Stored records
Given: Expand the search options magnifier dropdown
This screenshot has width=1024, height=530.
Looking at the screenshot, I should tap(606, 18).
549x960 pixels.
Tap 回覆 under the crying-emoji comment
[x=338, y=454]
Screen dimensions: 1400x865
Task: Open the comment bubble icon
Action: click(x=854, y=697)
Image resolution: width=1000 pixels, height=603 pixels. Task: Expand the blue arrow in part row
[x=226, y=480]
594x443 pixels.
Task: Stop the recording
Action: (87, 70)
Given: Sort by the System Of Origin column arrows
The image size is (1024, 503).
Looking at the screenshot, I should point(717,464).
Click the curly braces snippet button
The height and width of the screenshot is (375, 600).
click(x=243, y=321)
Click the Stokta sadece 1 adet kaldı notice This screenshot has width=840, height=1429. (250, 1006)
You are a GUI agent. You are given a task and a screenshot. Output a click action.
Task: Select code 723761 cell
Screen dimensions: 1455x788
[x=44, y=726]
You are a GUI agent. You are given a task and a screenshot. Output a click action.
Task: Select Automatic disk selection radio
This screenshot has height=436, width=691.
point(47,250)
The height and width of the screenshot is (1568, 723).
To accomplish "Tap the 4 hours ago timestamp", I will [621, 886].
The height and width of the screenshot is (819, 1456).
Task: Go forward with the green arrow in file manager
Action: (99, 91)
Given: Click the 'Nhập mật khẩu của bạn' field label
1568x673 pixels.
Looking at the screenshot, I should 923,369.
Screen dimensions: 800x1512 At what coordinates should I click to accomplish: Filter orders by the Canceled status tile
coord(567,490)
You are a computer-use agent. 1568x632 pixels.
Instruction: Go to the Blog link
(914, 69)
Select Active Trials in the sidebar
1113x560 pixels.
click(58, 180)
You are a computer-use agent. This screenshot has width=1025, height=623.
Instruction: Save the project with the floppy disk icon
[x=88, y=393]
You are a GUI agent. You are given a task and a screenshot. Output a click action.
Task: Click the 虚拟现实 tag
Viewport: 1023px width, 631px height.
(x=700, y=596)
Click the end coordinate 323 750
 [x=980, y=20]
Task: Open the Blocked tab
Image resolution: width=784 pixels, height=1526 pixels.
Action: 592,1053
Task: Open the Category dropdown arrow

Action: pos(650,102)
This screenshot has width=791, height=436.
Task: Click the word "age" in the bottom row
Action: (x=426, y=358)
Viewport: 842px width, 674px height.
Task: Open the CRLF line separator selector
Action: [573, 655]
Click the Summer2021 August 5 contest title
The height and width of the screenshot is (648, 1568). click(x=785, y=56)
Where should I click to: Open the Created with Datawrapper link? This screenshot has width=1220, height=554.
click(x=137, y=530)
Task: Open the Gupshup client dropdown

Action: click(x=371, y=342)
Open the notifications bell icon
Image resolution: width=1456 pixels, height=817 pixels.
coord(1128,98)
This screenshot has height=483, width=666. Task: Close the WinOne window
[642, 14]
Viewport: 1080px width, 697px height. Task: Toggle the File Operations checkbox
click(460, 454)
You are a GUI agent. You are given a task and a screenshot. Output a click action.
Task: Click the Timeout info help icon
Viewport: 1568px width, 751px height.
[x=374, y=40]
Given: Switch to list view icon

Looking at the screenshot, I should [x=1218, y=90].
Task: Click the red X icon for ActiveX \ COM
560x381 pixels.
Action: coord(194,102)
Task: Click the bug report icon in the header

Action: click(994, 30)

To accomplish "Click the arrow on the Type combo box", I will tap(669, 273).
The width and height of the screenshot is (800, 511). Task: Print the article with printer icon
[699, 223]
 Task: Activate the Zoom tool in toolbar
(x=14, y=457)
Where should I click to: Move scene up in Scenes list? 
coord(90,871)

[What to work on] Repeat, exactly and in full, the records shown above.

[Response below]
Given: Expand the search options magnifier dropdown
This screenshot has width=1024, height=530.
Looking at the screenshot, I should tap(606, 18).
549x960 pixels.
Tap 回覆 under the crying-emoji comment
[x=338, y=454]
Screen dimensions: 1400x865
Task: Open the comment bubble icon
Action: click(x=854, y=697)
Image resolution: width=1000 pixels, height=603 pixels. Task: Expand the blue arrow in part row
[x=226, y=480]
594x443 pixels.
Task: Stop the recording
Action: (87, 70)
Given: Sort by the System Of Origin column arrows
The image size is (1024, 503).
Looking at the screenshot, I should point(717,464).
Click the curly braces snippet button
The height and width of the screenshot is (375, 600).
click(x=243, y=321)
Click the Stokta sadece 1 adet kaldı notice This screenshot has width=840, height=1429. (250, 1006)
You are a GUI agent. You are given a task and a screenshot. Output a click action.
Task: Select code 723761 cell
Screen dimensions: 1455x788
[x=44, y=726]
You are a GUI agent. You are given a task and a screenshot. Output a click action.
Task: Select Automatic disk selection radio
This screenshot has height=436, width=691.
point(47,250)
The height and width of the screenshot is (1568, 723).
To accomplish "Tap the 4 hours ago timestamp", I will [621, 886].
The height and width of the screenshot is (819, 1456).
Task: Go forward with the green arrow in file manager
Action: (99, 91)
Given: Click the 'Nhập mật khẩu của bạn' field label
1568x673 pixels.
Looking at the screenshot, I should 923,369.
Screen dimensions: 800x1512 At what coordinates should I click to accomplish: Filter orders by the Canceled status tile
coord(567,490)
You are a computer-use agent. 1568x632 pixels.
Instruction: Go to the Blog link
(914, 69)
Select Active Trials in the sidebar
1113x560 pixels.
click(58, 180)
You are a computer-use agent. This screenshot has width=1025, height=623.
Instruction: Save the project with the floppy disk icon
[x=88, y=393]
You are a GUI agent. You are given a task and a screenshot. Output a click action.
Task: Click the 虚拟现实 tag
Viewport: 1023px width, 631px height.
(x=700, y=596)
Click the end coordinate 323 750
 [x=980, y=20]
Task: Open the Blocked tab
Image resolution: width=784 pixels, height=1526 pixels.
Action: 592,1053
Task: Open the Category dropdown arrow

Action: pos(650,102)
This screenshot has width=791, height=436.
Task: Click the word "age" in the bottom row
Action: (x=426, y=358)
Viewport: 842px width, 674px height.
Task: Open the CRLF line separator selector
Action: [573, 655]
Click the Summer2021 August 5 contest title
The height and width of the screenshot is (648, 1568). click(x=785, y=56)
Where should I click to: Open the Created with Datawrapper link? This screenshot has width=1220, height=554.
click(x=137, y=530)
Task: Open the Gupshup client dropdown

Action: click(x=371, y=342)
Open the notifications bell icon
Image resolution: width=1456 pixels, height=817 pixels.
coord(1128,98)
This screenshot has height=483, width=666. Task: Close the WinOne window
[642, 14]
Viewport: 1080px width, 697px height. Task: Toggle the File Operations checkbox
click(460, 454)
You are a GUI agent. You are given a task and a screenshot. Output a click action.
Task: Click the Timeout info help icon
Viewport: 1568px width, 751px height.
[x=374, y=40]
Given: Switch to list view icon

Looking at the screenshot, I should [x=1218, y=90].
Task: Click the red X icon for ActiveX \ COM
560x381 pixels.
Action: coord(194,102)
Task: Click the bug report icon in the header

Action: click(994, 30)

To accomplish "Click the arrow on the Type combo box", I will tap(669, 273).
The width and height of the screenshot is (800, 511). Task: Print the article with printer icon
[699, 223]
 Task: Activate the Zoom tool in toolbar
(x=14, y=457)
Where should I click to: Move scene up in Scenes list? 
coord(90,871)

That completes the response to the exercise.